Katharine Brisbane delivered a presentation to the audience of the Philip Parsons Memorial Lecture titled In Praise of Nepotism at the Belvoir Street Theatre in Sydney on November 27.
In it, the co-founder of Currency Press - Australia's most successful play-publishing firm - detailed her experiences with the shifts in culture and their effects on the values placed by society in various areas of the arts.
Brisbane began by saying that it was the ability of literature and theatre to check boundaries and push for change that she found to be a continual source of enjoyment - not just as a tool delivering social improvements but also as a measure for society's progression.
She explains that her father - who lived through the depression and two world wars - was a great believer in the advancement of culture, having witnessed the deployment of domestic electricity, motor vehicles and television.
However, the audience heard that Brisbane's mother - having lived through the decrease in global power of the British Empire and deplored the explosion of the rock music scene - was not at all enthusiastic about change.
These two people helped to influence her understanding of what it was that made a particular subject or asset valuable on a personal level - a mix of prior experience and history that is unique to the individual.

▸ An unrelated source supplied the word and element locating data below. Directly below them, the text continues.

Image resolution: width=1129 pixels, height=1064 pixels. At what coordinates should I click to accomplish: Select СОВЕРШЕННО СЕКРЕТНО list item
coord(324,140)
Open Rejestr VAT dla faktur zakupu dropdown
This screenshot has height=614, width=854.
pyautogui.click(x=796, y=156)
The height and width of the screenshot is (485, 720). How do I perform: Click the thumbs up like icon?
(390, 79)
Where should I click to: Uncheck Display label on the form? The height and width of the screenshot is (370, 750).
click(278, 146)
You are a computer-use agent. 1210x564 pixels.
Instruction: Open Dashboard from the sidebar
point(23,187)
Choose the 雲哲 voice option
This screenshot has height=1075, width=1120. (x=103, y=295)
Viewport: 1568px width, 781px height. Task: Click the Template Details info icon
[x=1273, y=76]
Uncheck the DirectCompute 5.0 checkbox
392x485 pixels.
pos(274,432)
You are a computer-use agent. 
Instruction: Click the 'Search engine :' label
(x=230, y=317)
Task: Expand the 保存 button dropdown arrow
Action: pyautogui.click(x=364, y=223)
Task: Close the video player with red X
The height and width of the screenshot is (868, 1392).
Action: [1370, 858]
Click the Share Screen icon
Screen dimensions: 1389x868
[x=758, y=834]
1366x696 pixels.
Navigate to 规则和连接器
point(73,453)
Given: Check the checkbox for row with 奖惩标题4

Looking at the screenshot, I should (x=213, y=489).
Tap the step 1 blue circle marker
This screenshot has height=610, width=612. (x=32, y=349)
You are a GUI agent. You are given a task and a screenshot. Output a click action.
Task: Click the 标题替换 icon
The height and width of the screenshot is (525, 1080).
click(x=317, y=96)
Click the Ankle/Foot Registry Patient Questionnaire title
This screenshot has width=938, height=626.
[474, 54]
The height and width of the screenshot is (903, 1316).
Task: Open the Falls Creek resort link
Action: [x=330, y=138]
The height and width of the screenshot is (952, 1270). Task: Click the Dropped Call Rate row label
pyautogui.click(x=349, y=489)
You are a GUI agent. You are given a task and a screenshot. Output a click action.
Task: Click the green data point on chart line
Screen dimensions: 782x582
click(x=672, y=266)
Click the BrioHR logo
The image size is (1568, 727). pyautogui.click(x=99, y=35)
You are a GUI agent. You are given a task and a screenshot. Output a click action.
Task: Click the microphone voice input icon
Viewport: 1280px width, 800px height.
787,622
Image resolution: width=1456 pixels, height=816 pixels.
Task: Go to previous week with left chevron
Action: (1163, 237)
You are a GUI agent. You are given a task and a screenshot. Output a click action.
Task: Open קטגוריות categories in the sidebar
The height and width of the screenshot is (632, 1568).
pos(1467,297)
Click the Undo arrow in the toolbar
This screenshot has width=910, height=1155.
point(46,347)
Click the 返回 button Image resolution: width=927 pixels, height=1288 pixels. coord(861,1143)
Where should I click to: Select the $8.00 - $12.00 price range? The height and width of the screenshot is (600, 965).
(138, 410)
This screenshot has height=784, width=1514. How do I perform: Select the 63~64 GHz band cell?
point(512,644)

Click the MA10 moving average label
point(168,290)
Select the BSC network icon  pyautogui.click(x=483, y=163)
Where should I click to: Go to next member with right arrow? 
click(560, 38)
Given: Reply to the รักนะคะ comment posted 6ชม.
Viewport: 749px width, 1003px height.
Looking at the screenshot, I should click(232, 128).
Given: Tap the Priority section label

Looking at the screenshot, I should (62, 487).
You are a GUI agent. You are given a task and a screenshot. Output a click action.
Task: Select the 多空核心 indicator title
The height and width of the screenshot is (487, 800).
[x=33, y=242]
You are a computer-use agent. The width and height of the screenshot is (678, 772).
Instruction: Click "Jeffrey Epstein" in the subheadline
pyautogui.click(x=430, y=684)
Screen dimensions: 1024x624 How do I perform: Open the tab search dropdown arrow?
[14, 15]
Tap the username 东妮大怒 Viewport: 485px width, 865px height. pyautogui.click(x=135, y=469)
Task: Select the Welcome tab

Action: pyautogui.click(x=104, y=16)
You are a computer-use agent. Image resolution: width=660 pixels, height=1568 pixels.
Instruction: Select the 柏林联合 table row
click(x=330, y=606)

As she put it in her address: "Our imagination has inspired all these wonders and been a fundamental influence upon who were at the start, who we wanted to be and how we expressed those aspirations."
For Brisbane, the value she now places in the joy of theatre is drawn from an understanding of how Australian history had influenced and shaped the medium.
She related how the British style of academic arts institutions remains at odds with the "inherited Irish blessings" of "poetry, story telling, subversion and a guilty conscience" that formed the basics for many Australian writers and performers.
However, the changing nature of public interest has in recent years shifted away from theatre - with the industry beginning to rely on government grants and public donations, as well as bequests from generous patrons.
Through these means, Brisbane said that many areas of the arts are beginning starting to develop a more local, colloquial flavour that is in turn generating new interests from younger generations.
One of the most reliable ways of having your cultural values recognised by close friends and family members is delivering a valid will that makes allowances for discretionary spending - such as the funding of art groups and organisations - with property settlements able to take into account both the needs of dependants and the express desires of the author.